A better categorization and understanding of your budget

client work - 2020

Bankin' is a money management mobile app with more than 4 millions users in France, England, Spain and Germany. Total funding: $31.8M

Role : Freelance Product Designer with a focus on Interactive and User Interface Design

Period : October 2019 and march 2020

I regularly work with the different Bankin’ and Bridge’s product squads in the delivery of their roadmaps with a focus on Interactive and User Interface Design. In The Double Diamond design process that I use as a Product Designer, my work with the team starts in the second solution phase when the framing of the product has already been done by product managers and user researchers in the first problem phase. I consider that a good product designer should be able to work on both phases, and I’m always happy to spend a lot of time iterating on user interfaces and interactions when the framing has been well done upstream.

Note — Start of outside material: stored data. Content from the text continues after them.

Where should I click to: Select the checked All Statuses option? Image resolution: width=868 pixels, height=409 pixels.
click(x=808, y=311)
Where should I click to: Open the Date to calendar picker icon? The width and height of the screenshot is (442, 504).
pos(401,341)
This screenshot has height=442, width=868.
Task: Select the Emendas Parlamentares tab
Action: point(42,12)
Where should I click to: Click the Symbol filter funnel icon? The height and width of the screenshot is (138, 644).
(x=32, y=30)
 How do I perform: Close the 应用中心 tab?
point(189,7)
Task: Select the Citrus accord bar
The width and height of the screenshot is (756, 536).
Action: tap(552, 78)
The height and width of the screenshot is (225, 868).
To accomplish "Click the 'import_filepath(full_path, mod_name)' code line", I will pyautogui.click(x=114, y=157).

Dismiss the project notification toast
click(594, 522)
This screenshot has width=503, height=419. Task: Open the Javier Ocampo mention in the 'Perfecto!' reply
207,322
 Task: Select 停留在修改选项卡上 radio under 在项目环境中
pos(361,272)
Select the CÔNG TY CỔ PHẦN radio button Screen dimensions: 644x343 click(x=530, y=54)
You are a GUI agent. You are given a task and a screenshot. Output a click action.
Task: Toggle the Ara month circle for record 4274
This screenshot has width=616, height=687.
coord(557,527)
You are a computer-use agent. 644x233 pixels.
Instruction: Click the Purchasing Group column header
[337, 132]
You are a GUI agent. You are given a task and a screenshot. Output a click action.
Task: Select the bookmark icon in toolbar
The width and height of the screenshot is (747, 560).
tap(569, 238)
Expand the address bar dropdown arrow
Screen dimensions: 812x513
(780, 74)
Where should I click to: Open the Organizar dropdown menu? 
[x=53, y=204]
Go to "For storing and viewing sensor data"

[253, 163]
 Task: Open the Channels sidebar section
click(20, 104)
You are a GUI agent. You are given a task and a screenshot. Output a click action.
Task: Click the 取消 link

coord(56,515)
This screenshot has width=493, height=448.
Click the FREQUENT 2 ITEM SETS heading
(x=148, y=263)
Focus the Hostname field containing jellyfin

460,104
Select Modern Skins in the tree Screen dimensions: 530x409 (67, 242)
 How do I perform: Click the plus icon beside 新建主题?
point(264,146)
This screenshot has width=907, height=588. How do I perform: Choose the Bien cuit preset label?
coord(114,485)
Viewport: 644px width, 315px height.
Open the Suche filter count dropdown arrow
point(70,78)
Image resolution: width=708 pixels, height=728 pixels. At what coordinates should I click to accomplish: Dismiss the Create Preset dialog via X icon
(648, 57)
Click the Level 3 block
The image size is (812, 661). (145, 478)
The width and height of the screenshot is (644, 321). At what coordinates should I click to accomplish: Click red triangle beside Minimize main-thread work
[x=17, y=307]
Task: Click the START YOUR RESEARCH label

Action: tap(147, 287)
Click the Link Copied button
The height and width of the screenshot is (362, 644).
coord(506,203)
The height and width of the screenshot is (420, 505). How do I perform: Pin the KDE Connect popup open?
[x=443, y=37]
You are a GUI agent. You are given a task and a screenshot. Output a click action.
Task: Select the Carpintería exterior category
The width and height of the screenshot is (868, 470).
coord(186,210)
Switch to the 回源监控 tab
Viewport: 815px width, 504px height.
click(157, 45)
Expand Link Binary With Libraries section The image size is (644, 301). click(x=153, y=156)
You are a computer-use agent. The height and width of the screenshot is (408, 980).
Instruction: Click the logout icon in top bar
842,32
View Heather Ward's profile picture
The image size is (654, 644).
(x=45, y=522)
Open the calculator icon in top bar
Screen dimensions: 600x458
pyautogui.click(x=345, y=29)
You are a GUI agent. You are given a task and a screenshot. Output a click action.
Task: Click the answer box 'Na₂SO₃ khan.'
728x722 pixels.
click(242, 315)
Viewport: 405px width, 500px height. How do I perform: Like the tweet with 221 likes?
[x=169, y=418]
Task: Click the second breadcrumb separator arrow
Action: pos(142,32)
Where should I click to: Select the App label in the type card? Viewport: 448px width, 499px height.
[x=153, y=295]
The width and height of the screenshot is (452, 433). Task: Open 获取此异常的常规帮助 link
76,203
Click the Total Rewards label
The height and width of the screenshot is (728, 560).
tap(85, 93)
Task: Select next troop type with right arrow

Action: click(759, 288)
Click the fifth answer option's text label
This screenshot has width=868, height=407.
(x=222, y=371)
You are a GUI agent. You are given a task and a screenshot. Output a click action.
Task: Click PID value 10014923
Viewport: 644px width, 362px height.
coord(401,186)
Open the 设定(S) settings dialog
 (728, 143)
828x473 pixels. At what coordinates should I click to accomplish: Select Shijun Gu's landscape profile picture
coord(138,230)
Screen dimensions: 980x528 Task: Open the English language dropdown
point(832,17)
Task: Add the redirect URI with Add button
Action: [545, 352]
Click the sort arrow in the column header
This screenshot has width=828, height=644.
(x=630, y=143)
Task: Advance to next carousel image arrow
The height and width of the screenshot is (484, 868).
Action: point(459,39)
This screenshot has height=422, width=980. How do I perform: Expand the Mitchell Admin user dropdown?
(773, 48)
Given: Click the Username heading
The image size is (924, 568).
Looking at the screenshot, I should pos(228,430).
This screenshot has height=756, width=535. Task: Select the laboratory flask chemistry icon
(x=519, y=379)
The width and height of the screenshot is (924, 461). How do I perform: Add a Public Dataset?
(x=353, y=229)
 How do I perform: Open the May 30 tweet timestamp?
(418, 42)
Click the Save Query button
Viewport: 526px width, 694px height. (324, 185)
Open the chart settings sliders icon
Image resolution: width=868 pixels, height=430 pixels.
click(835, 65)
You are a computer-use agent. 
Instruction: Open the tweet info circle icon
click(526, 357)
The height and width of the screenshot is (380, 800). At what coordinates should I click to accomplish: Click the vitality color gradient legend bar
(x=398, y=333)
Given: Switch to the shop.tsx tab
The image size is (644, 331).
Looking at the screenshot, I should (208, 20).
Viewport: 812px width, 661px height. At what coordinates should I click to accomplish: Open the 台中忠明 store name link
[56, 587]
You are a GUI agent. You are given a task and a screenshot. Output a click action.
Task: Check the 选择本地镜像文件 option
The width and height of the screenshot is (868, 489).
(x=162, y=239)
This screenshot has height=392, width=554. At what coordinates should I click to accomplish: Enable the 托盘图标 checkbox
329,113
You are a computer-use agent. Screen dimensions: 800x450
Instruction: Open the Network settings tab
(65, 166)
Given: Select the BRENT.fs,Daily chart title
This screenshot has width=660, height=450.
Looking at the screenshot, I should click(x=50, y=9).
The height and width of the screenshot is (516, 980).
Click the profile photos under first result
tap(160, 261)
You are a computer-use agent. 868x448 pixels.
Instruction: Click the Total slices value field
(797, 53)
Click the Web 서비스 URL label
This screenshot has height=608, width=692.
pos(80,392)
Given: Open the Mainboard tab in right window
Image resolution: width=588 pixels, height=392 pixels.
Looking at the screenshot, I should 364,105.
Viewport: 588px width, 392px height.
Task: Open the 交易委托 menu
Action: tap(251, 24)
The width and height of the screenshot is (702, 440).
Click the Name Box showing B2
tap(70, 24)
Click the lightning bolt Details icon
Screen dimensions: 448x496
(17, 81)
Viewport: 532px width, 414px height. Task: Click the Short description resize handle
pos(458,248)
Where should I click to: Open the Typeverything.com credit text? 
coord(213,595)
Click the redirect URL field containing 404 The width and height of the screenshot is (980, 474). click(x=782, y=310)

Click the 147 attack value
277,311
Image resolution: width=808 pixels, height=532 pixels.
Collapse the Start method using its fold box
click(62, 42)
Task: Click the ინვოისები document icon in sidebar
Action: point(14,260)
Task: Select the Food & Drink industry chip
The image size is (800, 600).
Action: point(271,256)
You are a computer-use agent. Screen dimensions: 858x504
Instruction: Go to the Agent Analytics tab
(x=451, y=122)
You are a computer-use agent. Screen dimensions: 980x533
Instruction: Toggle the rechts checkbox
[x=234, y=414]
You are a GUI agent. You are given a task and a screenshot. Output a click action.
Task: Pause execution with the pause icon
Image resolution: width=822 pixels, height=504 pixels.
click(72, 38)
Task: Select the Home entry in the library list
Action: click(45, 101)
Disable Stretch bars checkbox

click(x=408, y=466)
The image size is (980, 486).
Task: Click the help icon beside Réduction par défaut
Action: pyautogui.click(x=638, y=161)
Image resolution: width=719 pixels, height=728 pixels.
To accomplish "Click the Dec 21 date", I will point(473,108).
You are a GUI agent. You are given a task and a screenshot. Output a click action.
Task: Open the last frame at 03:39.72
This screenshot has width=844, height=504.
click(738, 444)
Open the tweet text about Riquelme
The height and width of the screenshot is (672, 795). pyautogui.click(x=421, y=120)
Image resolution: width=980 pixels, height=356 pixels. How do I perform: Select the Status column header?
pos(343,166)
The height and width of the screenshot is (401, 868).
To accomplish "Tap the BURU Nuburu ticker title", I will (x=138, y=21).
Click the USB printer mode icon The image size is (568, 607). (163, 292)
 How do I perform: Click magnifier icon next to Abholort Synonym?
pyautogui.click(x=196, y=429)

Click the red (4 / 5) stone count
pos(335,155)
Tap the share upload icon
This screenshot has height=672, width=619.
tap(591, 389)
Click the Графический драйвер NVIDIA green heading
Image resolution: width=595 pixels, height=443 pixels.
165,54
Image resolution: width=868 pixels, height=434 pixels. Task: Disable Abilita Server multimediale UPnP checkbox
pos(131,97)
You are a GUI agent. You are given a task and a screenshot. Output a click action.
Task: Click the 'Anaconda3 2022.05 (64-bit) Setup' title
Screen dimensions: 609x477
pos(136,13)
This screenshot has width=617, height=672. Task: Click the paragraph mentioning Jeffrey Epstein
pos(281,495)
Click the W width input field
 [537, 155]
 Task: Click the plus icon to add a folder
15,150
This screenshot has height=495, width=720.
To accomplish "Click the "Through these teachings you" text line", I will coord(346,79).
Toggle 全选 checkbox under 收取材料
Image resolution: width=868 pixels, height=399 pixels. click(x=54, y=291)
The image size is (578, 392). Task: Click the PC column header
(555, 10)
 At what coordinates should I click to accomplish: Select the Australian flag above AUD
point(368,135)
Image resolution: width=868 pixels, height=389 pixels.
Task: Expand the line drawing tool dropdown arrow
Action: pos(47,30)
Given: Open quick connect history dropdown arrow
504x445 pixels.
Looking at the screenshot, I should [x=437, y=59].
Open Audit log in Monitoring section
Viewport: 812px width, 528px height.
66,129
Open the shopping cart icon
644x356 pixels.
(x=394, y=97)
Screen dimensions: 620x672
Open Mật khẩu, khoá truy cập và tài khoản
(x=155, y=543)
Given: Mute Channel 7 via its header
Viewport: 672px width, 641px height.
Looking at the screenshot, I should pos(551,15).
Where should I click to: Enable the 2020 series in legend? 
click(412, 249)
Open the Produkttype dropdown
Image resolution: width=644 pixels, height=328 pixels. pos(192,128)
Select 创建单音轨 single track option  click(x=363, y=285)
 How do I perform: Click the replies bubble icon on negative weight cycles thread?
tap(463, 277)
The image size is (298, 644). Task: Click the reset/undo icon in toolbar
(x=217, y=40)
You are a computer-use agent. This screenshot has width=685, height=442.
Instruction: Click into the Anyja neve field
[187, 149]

As I have worked on a few projects in October 2019 and March 2020, I will only detail one of them as an example.

Linking refunds to expenses for a better categorization and understanding of your budget

The problem

Bankin's main feature is the automatic categorization of your transactions on your bank accounts so you can easily discover how much you spend in food, transportation, health care, entertainment or any other category. However, in few cases, your transactions on your bank account are biased and don’t represent your real expenses per categories, for example if you use a lot of cash or if you pay something up-front, waiting for a refund like with healthcare reimbursement or if you advance money to a friend for holidays. These cases will skew the analysis of your spendings and budget.

The solution

The solution to this problem is to link a refund to the corresponding expense. That’s something that is difficult to do automatically, nevertheless we wanted to offer our users the ability to do it manually. By linking one or several refunds to a corresponding spending the amount really paid is calculated for the analysis of the budget. For example if you paid 120€ for a health expense and 80€ are reimbursed by your insurance, only 40€ will be taken into account and categorized as an health expenditure.

This feature is an advanced one, and the challenge was to make it easily understandable. We didn’t want to create any confusion between transaction amounts on your bank account and amounts you actually paid used in the spending analysis by category and your budget.

Process

Challenge

Hight fidelity prototype

The feature has been shipped on April 30, 2020, and is available to Bankin' Plus and Bankin' Pro users in France, UK, Spain, and Germany on iOS and Androïd.

Personal lesson learned

Interaction and User Interface Design are all about details.